New forensic evidence suggests the only Canadian judge convicted of murder is innocent and that his wife's death from a gunshot wound was suicide, his lawyer says in a recent request for a Department of Justice investigation of the case.
Retired Quebec Court of Appeal judge Jacques Delisle has been serving a life sentence for first-degree murder since 2012, when a jury found him guilty in a trial that fascinated the province. He has lost each of his appeals, including one to the Supreme Court of Canada in 2013, and is now counting on a rarely used ministerial review that could return his case to the courts.
He has always maintained that his wife, Nicole Rainville, shot herself, though last year he told the CBC that he provided her with the loaded pistol that fired the fatal shot. Ms. Rainville was suicidal after a stroke left her right side paralyzed.
The famed appeals lawyer James Lockyer has taken up Mr. Delisle's case and is now urging the Justice Minister to wrap up a preliminary assessment launched last year and proceed to a formal investigation.
Three forensics experts have submitted reports to the department's Criminal Conviction Review Group attesting that the fatal bullet in Ms. Rainville's death was fired from a 90-degree angle rather than the 30-degree angle posited by the forensic pathologist in Mr. Delisle's trial, suggesting suicide rather than murder.
The experts point to fractures on the right side of her skull that indicate the bullet travelled horizontally from left to right before ricocheting to its final resting place in the back right side of her brain.
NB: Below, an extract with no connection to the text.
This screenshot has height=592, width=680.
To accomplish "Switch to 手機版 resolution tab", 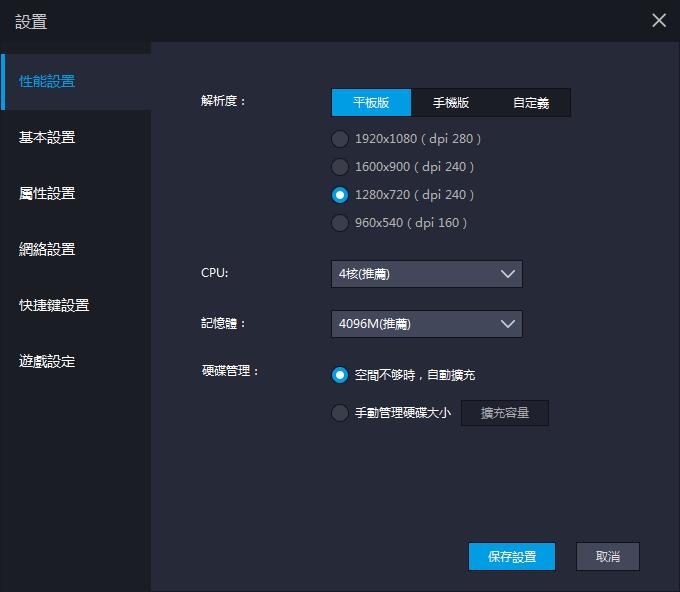I will click(451, 103).
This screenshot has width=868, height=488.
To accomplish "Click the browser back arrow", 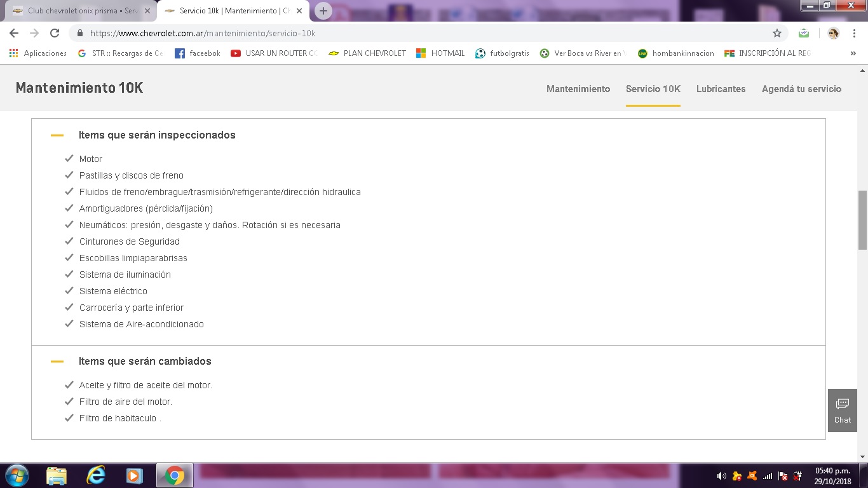I will (14, 33).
The trial pathologist who performed Ms. Rainville's autopsy missed these fractures, as well as bullet fragments in the right side of her brain. He also apparently failed to dissect the brain, inferring the bullet's trajectory from the entry wound and its endpoint.
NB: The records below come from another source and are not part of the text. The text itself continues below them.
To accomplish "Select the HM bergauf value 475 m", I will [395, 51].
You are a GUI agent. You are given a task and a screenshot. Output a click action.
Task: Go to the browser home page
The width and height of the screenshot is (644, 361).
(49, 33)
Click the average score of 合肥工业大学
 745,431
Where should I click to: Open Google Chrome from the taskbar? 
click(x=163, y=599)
In his memorandum to the minister, Mr. Lockyer argues that these errors led directly to Mr. Delisle's conviction and constitute a likely miscarriage of justice, which should trigger a formal investigation.
"He just connected two dots, without realizing there was a third dot in the middle, so he didn't look elsewhere," Mr. Lockyer said of the trial pathologist, André Bourgault.
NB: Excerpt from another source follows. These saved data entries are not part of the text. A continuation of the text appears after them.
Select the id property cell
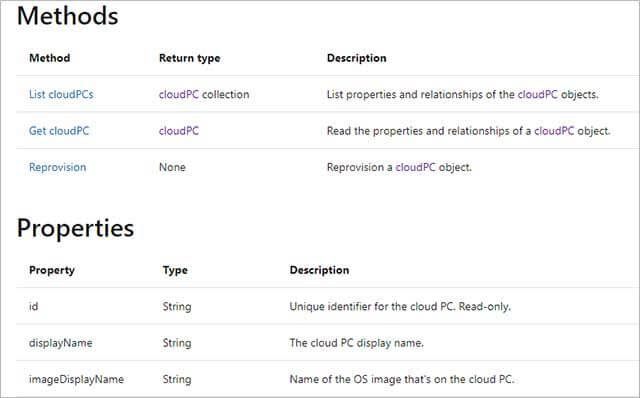The width and height of the screenshot is (640, 398). (x=33, y=306)
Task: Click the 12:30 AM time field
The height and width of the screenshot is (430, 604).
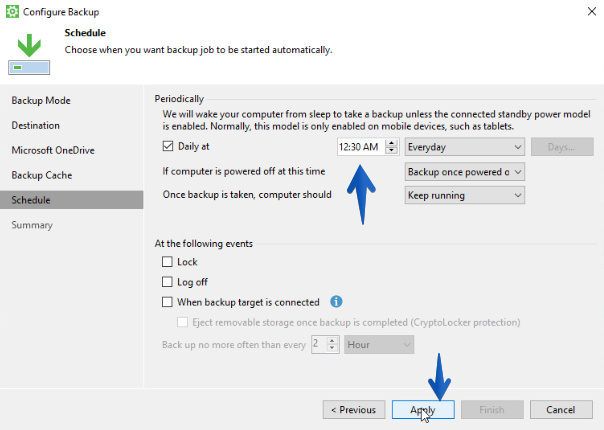Action: click(361, 147)
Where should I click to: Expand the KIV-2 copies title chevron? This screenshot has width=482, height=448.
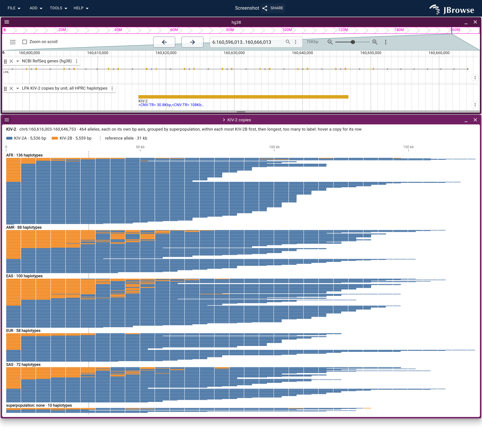[x=224, y=120]
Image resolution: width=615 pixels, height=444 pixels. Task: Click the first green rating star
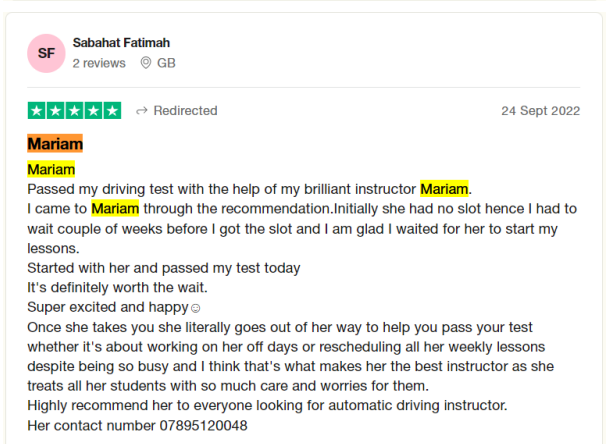pyautogui.click(x=37, y=111)
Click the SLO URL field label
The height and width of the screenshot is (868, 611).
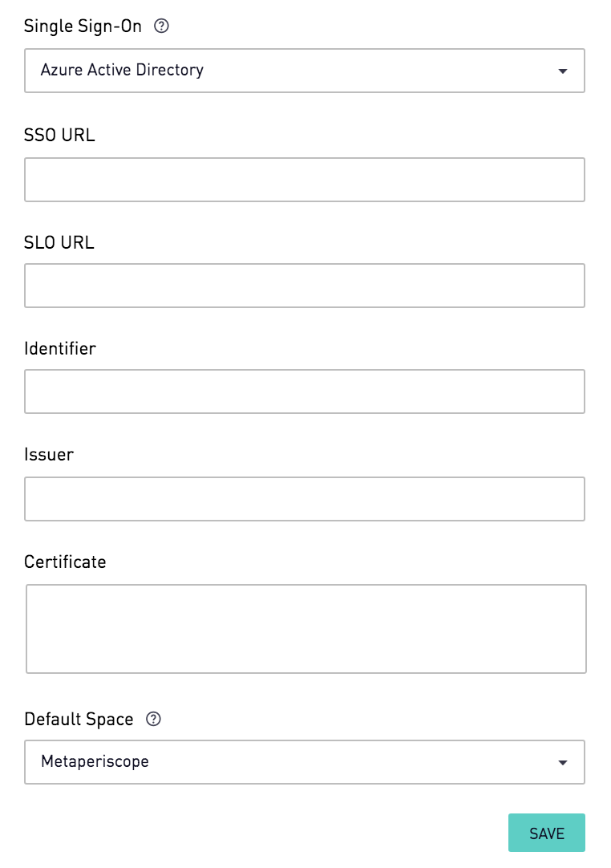point(59,242)
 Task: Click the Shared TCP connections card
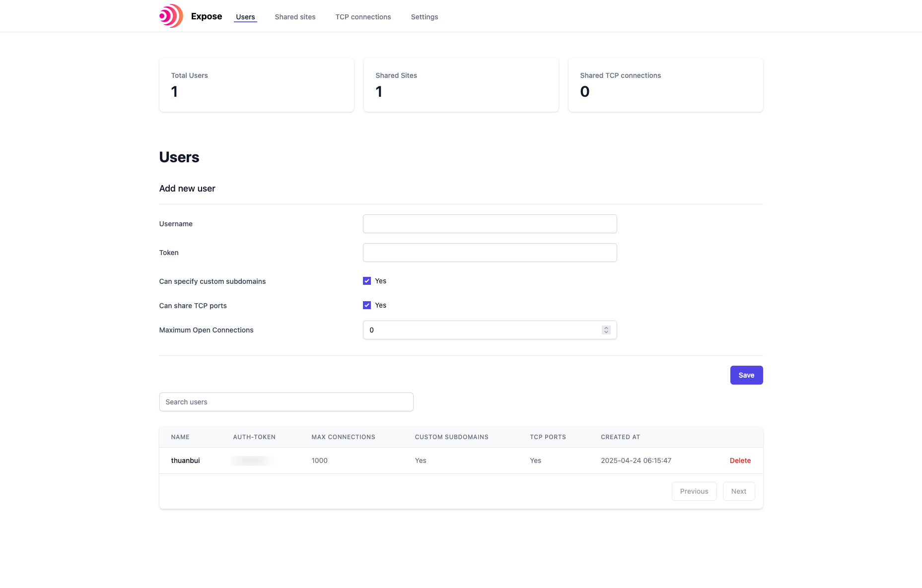665,85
Mr. Lockyer has had nearly a dozen wrongful convictions based on faulty science overturned, including several through ministerial review, and believes Mr. Delisle's case falls into that category.
"There is a systemic problem with the way science is used in criminal courts," he said. "It points to the problems that can happen in the justice system if we place too much reliance on experts."
Ms. Rainville's death was originally treated as a suicide after Mr. Delisle told first responders that his wife had shot herself in their Quebec City condo on November 12, 2009. But a patch of soot on Ms. Rainville's palm suggested to investigators that she had resisted as the gun was discharged, pointing to foul play.
When police began following Mr. Delisle they learned that he had been having an affair with his secretary, an ostensible motivation for killing his wife that the Crown leaned on heavily at trial.
The tale of a respected judge accused of a tawdry murder captured the Quebec public's attention. Mr. Delisle had spent fifteen years on the provincial Court of Appeal, and had retired just six months before Ms. Rainville's death to nurse his ailing wife.
The couple's children have always maintained their father's innocence.
"It's not a question of believing – it's stronger than feelings of belief, it's visceral," said Jean Delisle, Mr. Delisle's son, in an interview Wednesday. "We've believed him since Day 1. We've never abandoned him and we never will."
Mr. Lockyer filed the request for an investigation on May 11 and expects a decision from the minister within days. If the request is granted, the 81-year-old Mr. Delisle will seek bail on the grounds of his age, pending the result of the review, which could see his case returned to an appeal court or even set for a fresh trial.